Outgoing progress semantic guarantees too weak for practical use

Dan Bonachea reporter

Thinking more about this, I suspect it may be a more general problem with any blocking call, if we permit an implementation that allows outgoing messages to be aggregated and stalled locally over an unbounded number of internal-progress calls.

Consider:

int done = 0; // global variable flag
...
if (rank_me() == 0) { 
  rpc_ff(1, // send an rpc_ff to rank 1
          []() { done = 1; /* signal RPC arrival */ });
} else { // assume 2 ranks, ie rank == 1
  do { progress(); } while (!done);  // wait for RPC arrival
}
barrier();

If this rpc_ff is permitted to stall inside outgoing buffers on rank 0 until the next flush operation, I believe this code could technically deadlock, because barrier does not currently guarantee a flush. This is despite the fact this program is fully "attentive" to UPC++.

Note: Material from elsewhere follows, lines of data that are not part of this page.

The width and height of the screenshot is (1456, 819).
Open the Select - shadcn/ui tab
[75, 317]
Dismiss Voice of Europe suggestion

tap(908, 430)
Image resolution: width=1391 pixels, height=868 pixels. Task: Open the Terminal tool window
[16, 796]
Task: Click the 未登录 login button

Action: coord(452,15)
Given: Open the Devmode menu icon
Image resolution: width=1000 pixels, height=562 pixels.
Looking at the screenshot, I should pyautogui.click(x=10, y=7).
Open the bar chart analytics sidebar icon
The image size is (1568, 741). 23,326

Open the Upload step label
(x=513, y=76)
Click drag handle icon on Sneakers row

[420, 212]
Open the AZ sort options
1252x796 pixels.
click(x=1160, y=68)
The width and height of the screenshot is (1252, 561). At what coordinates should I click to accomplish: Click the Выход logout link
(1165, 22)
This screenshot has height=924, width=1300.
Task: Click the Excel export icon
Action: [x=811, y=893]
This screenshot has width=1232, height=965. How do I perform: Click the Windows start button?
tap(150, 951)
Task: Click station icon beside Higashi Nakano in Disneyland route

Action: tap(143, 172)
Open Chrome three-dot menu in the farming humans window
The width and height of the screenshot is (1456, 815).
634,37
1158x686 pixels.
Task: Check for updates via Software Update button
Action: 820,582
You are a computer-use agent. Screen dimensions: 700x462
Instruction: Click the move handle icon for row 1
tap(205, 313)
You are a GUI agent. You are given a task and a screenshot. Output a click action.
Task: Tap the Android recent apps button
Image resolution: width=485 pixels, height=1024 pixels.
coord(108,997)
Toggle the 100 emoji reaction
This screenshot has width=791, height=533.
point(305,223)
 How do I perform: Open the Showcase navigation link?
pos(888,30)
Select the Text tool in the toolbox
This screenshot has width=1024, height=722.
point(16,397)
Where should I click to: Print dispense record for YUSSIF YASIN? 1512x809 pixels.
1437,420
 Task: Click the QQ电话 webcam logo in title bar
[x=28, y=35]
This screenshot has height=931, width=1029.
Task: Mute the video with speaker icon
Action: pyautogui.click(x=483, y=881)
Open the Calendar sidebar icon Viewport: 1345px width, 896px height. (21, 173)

This particular case could be solved by adding an implicit flush or eventual flush-like behavior in barrier(). However the same problem arises if the barrier above is replaced by team::split(), or any other blocking collective. Similarly if it's replaced by MPI_Barrier(). Similarly if it's replaced by an acknowledgement rpc_ff with a progress spin-loop, eg:

int done = 0; // global variable flag
...
if (rank_me() == 0) { 
  rpc_ff(1, // send an rpc_ff to rank 1
          []() { 
             done = 1; /* signal RPC arrival to 1 */
             rpc_ff(0, // send explicit acknowledgement to rank 0
                       []() { done = 1; }) /* signal acknowledgement arrival to 0 */
          });
  do { progress(); } while (!done);  // wait for acknowledgement
} else { // assume 2 ranks, ie rank == 1
  do { progress(); } while (!done);  // wait for RPC arrival
}

I think the upshot of allowing unbounded outgoing message aggregation is that in general users may need a flush() call before entering any blocking call or any spin-wait loop to avoid deadlock. Do we really want users sprinkling flush() calls all over their application, even in code that is "attentive" to UPC++? If so, we definitely need to clarify that requirement, probably updating this paragraph in 9.3 (emphasis added):

In addition to operations requiring internal progress, some operations won’t initiate until additional operations are announced. A good example is an implementation that performs an outgoing message-bundling optimization: a single bundled super-message might be produced and sent only when enough messages to the same destination have been observed (so that their combined sizes exceed a threshold for instance). In such a case, no amount of internal progress will trigger the threshold, so the flush operation is required to tell the UPC++ runtime that any delayed operations should be initiated. As a convenience, the flush function also induces a discharge, so a well-behaved UPC++ application is encouraged to call flush before any long lapse of attentiveness to progress.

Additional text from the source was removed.